Document number:   N4169
Date:   2014-08-22
Project:   Programming Language C++, Library Evolution Working Group
Reply-to:  
Tomasz Kamiński <tomaszkam at gmail dot com>

A proposal to add invoke function template (Revision 1)

Introduction

The aim of this proposal is to introduce the function template invoke that provide uniform semantics for invoking all C++ callable types which includes: function pointers, member pointers and functors. The behaviour of the function is defined in terms of INVOKE expression.

Revision history

Changes since N3727:

Motivation and Scope

The functional components defined introduced in the C++11 has native support for member pointers, that means that these types can be directly used with std::function or std::bind, without need to use wrappers like std::mem_fun, std::mem_fun_ref or std::mem_fn. This uniform support was achieved by introduction of INVOKE expression.

On the other side, there is no standard component, that will provide uniform syntax for calling any callable object with given arguments, so when generic component is developed, the programmer has two options: implement separate handling for member pointers (auto boxing with std::mem_fn) or support only function types. Because of additional implementation burden and relatively small popularity of this feature the second approach is preferred. Most notably the apply function from Library Fundamentals TS lacks of support for member pointers.

Simple call wrapper example

As example, please consider the deref_fn wrapper, that should accept any callable object f and return a functor that invokes provided callable and dereferences the result.
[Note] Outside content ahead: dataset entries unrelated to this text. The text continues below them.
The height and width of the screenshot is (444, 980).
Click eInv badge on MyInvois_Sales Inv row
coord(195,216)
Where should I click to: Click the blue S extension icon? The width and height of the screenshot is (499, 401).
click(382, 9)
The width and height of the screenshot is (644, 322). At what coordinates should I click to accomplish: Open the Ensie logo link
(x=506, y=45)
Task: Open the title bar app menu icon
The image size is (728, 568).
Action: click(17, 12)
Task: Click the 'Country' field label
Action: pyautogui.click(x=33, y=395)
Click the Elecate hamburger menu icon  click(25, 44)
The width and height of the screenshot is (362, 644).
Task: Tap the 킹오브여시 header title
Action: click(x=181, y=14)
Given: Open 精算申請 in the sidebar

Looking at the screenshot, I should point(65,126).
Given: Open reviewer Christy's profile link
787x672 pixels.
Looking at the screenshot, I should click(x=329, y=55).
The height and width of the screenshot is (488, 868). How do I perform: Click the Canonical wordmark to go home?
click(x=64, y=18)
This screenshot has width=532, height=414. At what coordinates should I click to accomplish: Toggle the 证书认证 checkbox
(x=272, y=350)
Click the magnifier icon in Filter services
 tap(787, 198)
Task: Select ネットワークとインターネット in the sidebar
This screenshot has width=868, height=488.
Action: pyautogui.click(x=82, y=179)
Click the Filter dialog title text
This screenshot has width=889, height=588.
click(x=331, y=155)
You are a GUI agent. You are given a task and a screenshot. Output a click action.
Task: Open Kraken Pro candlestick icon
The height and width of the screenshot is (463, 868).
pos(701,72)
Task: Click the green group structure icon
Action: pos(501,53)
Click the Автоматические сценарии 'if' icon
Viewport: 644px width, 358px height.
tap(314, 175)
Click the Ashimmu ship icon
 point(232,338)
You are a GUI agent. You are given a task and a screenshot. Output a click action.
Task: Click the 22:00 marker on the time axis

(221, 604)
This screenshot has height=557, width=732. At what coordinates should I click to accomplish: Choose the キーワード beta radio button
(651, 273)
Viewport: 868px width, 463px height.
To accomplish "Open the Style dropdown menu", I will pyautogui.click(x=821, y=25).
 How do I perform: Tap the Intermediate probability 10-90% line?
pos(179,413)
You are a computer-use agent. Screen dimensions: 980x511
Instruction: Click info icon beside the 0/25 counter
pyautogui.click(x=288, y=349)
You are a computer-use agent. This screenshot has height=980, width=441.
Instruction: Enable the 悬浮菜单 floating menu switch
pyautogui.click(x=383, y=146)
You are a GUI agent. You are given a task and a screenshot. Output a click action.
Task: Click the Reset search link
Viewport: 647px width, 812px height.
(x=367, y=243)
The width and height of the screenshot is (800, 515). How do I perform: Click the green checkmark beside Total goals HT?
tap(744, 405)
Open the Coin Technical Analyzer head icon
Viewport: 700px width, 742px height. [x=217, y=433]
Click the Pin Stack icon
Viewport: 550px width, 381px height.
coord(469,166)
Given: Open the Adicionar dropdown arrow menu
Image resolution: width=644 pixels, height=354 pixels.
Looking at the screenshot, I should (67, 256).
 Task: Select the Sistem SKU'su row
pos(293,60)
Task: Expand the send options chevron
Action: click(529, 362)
Using existing C++14 standard facilities deref_fn function may be implemented as:

  template<typename F, std::enable_if_t<!std::is_member_pointer<std::decay_t<F>>{}, int> = 0>
  auto deref_fn(F&& f) 
  { 
    return [f](auto&&... args) { return *f(std::forward<decltype(args)>(args)...); };
  } 

  template<typename F, std::enable_if_t<std::is_member_pointer<std::decay_t<F>>{}, int> = 0>
  auto deref_fn(F&& f)
  { 
    return [mf = std::mem_fn(f)](auto&&... args) { return *mf(std::forward<decltype(args)>(args)...); };
  }

Proposed invoke function allows simpler implementation, that does not resort to use of SFINAE function overloading:

  template<typename F>
  auto deref_fn(F&& f) 
  { 
    return [f](auto&&... args) { return *std::invoke(f, std::forward<decltype(args)>(args)...); };
  }

Design Decisions

constexpr implementation

Although there is possibility to implement standard conforming invoke function template as a constexpr function, the proposed wording does not require such implementation. The main reason is to left it consistent with existing standard function objects, that could have such definition, like std::mem_fn, std::reference_wrapper and operator wrappers. Furthermore imposing such requirement will block the implementation of invoke that refers to std::mem_fn.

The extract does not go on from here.